Purpose
Tyrosine kinase inhibitors (TKIs) have improved overall survival of patients with chronic myeloid leukemia (CML). Moreover, it has been reported that some of the patients achieve treatment-free remission (TFR) after cessation of TKIs, even though leukemic stem cells (LSC) of CML are considered to be resistant to TKIs. Therefore, these findings suggest that remaining LSCs could be eradicated by immune system after withdrawal of TKIs. In order to clarify the role of anti-LSC immunity in achieving TFR, we tried to detect cytotoxic T cells against one of the LSC antigens, KU-MEL9 in CML patients.
Methods
Fresh blood samples were obtained from 16 CML patients who stopped imatinib after maintained complete molecular response (CMR) for more than two years at 0,3, and 6 months after cessation of imatinib.
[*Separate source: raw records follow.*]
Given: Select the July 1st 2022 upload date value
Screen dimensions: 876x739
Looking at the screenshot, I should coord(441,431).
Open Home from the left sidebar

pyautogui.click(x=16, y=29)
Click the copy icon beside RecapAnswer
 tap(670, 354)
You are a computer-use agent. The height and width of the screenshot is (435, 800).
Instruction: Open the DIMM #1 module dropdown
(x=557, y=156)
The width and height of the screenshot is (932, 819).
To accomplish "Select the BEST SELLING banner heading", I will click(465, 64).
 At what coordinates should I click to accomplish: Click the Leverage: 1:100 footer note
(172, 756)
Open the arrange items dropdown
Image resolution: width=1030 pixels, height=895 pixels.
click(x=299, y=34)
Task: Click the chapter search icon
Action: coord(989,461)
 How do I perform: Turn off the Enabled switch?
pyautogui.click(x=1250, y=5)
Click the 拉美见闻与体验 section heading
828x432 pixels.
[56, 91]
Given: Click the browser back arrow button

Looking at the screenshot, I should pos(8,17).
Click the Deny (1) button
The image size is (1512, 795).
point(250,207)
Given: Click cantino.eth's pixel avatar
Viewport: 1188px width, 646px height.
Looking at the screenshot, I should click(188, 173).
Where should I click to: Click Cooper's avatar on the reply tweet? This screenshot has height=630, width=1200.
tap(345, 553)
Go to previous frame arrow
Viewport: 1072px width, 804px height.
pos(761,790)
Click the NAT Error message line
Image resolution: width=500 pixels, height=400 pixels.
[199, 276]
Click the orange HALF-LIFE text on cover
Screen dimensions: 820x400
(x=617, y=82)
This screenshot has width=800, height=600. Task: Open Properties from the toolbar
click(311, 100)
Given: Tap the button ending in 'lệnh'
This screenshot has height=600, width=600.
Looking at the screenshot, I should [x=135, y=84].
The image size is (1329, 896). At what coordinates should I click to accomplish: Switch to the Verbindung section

Mononuclear cells were stimulated with LSC antigen, KU-MEL9-derived nanomer peptide twice in vitro, then stained with anti-KU-MEL9-specific dextramer and analyzed by flow cytometry. Immunophenotype of lymphocytes was also determined by flow cytometry.
Results
We detected KU-MEL9-specific CTLs in 3 of 16 patients (Table 1). All of these patients remained in CMR at least 12 months after cessation of imatinib. On the other hand, none of 4 patients who showed molecular relapse presented with KU-MEL9-specific CTLs. The relapse rate of patients without KU-MEL9-CTLs was 31.3%, as compared to 0 % in KU-MEL9-CTL-positive patients. Percentage of CD4+ CD25+ cells was higher in patients who experienced loss of CMR.
Table 1.
| Patients | 0m | 3m | 6m | Clinical course |
|---|---|---|---|---|
| 1 | - | - | - | Molecular relapse |
| 2 | - | - | - | CMR |
| 3 | - | - | + | CMR |
| 4 | - | - | - | CMR |
| 5 | - | - | - | CMR |
| 6 | - | + | - | CMR |
| 7 | - | - | - | CMR |
| 8 | - | - | - | Molecular relapse |
| 9 | - | - | - | CMR |
| 10 | - | - | - | CMR |
| 11 | - | - | - | Molecular relapse |
| 12 | - | - | - | Molecular relapse |
| 13 | - | - | - | CMR |
| 14 | + | - | - | CMR |
| 15 | - | - | - | CMR |
| 16 | - | - | - | CMR |
Conclusion
We found LSC antigen-specific T cells only in patients who achieved TFR. Although the patient size is small, these data suggest that anti-LSC CTLs may play a role in eradicating remaining LSCs after imatinib treatment and LSC antigen-specific immunotherapy could be useful to increase TFR rate.
Consent
Written informed consent was obtained from the patients for publication of this abstract and any accompanying images. A copy of the written consent is available for review by the Editor of this journal.